Shoscombe Old Place (1927)

Shoscombe Old Place

Shoscombe Old Place

Want to read this along with me? This essay is part of The Case-Book of Sherlock Holmes, published in 1927. I used the epub version found on Feedbooks.com.

So, here we are, the last story ever written for the canon. It has been a long tour with a lot of bumps and delays, but we end on… well, a fairly ambiguous note. At least it isn’t “The Mazarin Stone.”

We find another Yard detective — this time, Merivale. Merivale is the only policeman Holmes calls friend, and only one of three men that he considered a friend in the entire canon (the others are Charlie Peace and, of course, Watson). Holmes uses more card-playing references, but seems to have forgotten all that he knew about horse-racing from “Silver Blaze,” enough though this story is dates after that one (roughly around 1902).
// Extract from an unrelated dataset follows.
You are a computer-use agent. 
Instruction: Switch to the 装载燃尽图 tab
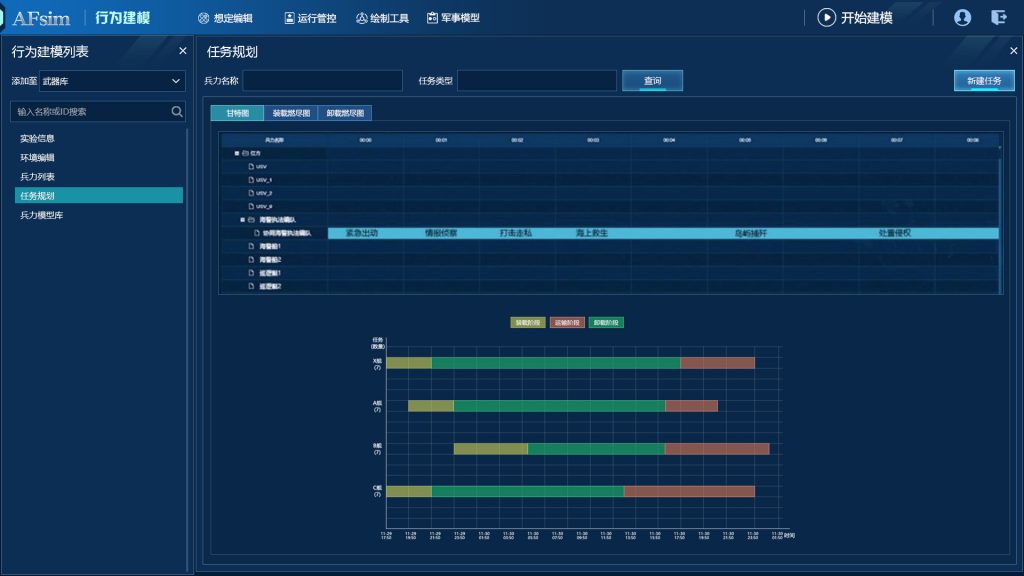[291, 114]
However, we finally get confirmation of Watson’s gambling habit, which previously had only been eluded to:

“By the way, Watson, you know something of racing?”
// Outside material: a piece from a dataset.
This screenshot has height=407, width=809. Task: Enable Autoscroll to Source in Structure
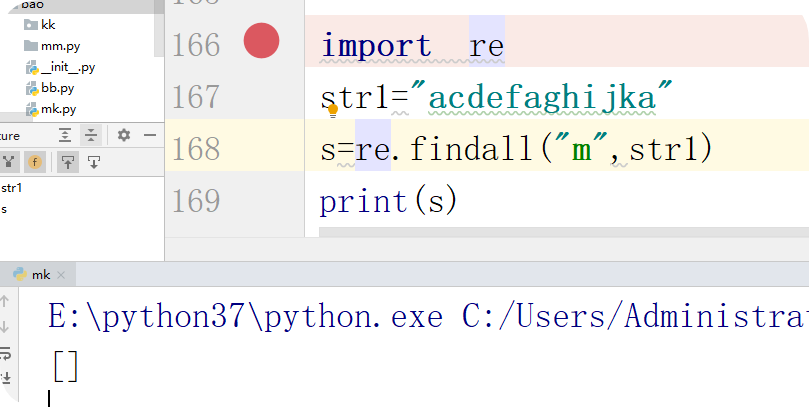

“I ought to. I pay for it with about half my wound pension.”

We see Holmes observing dogs, praising microscopes, and waxing poetic about fishing, and we get another reference to “Queer Street” (the previous one was in “The Second Stain”). He does not, however, take the law into his own hands, and seems positively against the idea, claiming that it “was my duty to bring the facts to light, and there I must leave it. As to the morality or decency of your conduct, it is not for me to express an opinion.” Perhaps even more unusual, Watson becomes surprisingly snobbish. His reluctance to accept Sir Robert as a murderer is at odds with not only his previous comments about Sir Robert nearly murdering someone, but also at odds with the line of upper class villains he’d encountered previously (including Moriarty!)

There are a couple of references to “Jews” in this story, but it’s really Victorian slang for “moneylender,” although it was still quite likely that the moneylenders in question were actually Jewish. Oh, casual racism.

The Veiled Lodger (1927)

The Veiled Lodger

The Veiled Lodger

Want to read this along with me? This essay is part of The Case-Book of Sherlock Holmes, published in 1927. I used the epub version found on Feedbooks.com.

This is the shortest of the stories, so there’s not a lot to say. It’s also not a mystery at all. Not in the “it was a pretty simple problem” sense, but in the “Holmes and Watson do nothing but listen to other people” sense. Holmes does nothing, because there is nothing to do.

Granted, there are some cool bits. I love the return to vague references that imply a word outside the stories, as when Watson talks about the attempts to destroy his papers. I enjoy Holmes’ blatent sarcasm as he says “Mrs. Merrilow does not object to tobacco, Watson, if you wish to indulge your filthy habits.”

As I make my way through the canon, I’ve largely abandoned any sane attempt to date the stories. However, there’s a problem in this story that I just can’t let slip past. In the story, Watson claims that Holmes was in active practice for 23 years, and that Watson was taking notes for only 17 of them. Holmes’ part of this is simple: Assuming you don’t count the three years of the Great Hiatus as being “active practice,” and you add 26 to the retirement year of 1903, you get 1877. This coincides with “The Musgrave Ritual,” which many chronologists set at 1879. However, Watson joined Holmes in 1881 or 1882, which only accounts for four or five years. There are a lot of theories to account for the missing year or two (the most plausible of which being that Watson didn’t actually take notes of the cases for a while, although this does contract “A Study in Scarlet”), but at the end of the day I have to accept that it’s just an error and be irritated by it.

Which is fine. The whole story irritates me. It’s not terrible, but it certainly isn’t good.